WHAT YOU WILL DO
Copy every line of the data that includes the string "Регистрация".

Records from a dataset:

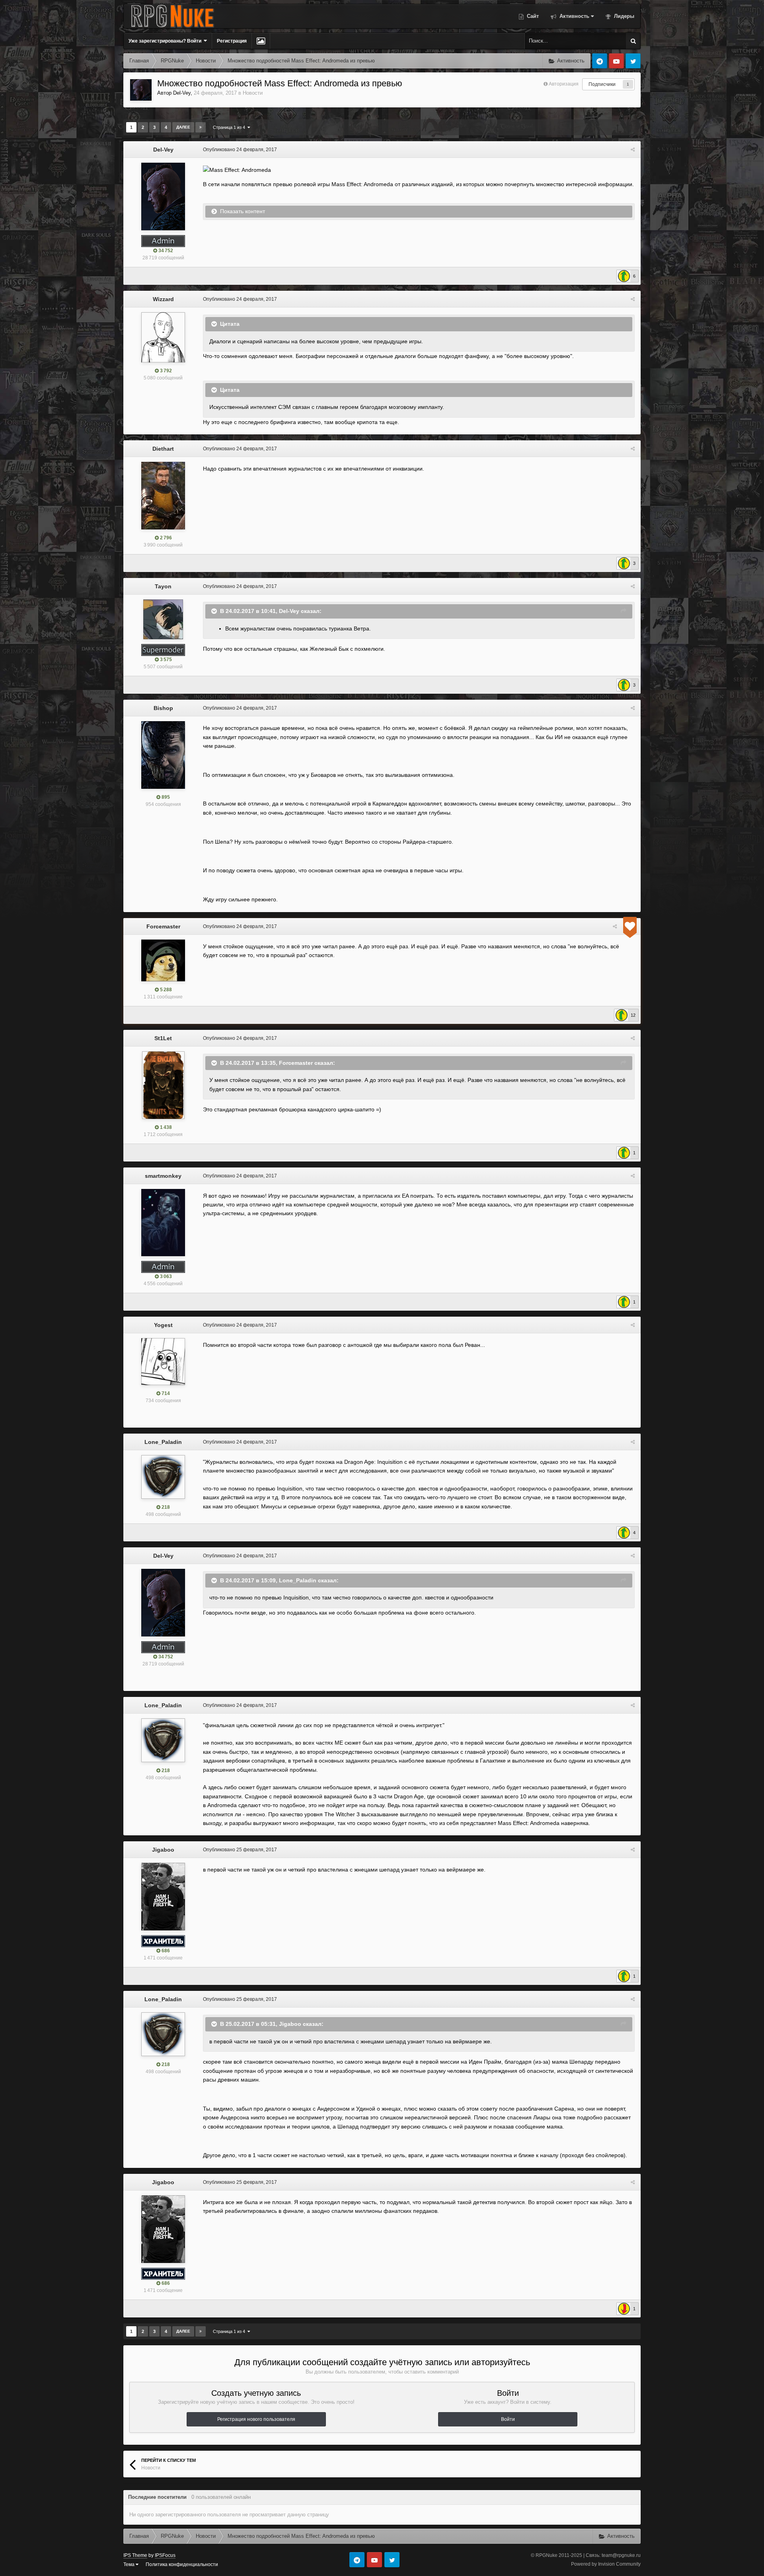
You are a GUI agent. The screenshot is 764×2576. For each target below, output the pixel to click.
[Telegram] (599, 60)
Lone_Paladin (163, 1442)
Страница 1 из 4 (230, 127)
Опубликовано (240, 149)
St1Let (163, 1038)
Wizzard (163, 299)
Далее (183, 127)
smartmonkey (163, 1176)
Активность (573, 16)
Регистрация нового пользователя (256, 2419)
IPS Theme (135, 2555)
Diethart (163, 449)
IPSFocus (165, 2555)
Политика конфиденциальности (182, 2564)
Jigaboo (163, 1849)
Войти (508, 2419)
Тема (129, 2564)
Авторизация (564, 84)
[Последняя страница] (200, 127)
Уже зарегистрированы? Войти (166, 41)
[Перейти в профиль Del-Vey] (141, 90)
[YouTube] (616, 60)
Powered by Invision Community (606, 2564)
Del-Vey (182, 93)
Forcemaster (163, 926)
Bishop (163, 708)
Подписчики (602, 84)
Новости (253, 93)
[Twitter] (633, 60)
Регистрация (232, 41)
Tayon (163, 586)
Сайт (532, 16)
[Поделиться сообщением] (633, 149)
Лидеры (623, 16)
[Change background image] (261, 41)
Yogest (163, 1325)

OUTPUT OF THE EXERCISE
Регистрация нового пользователя (256, 2419)
Регистрация (232, 41)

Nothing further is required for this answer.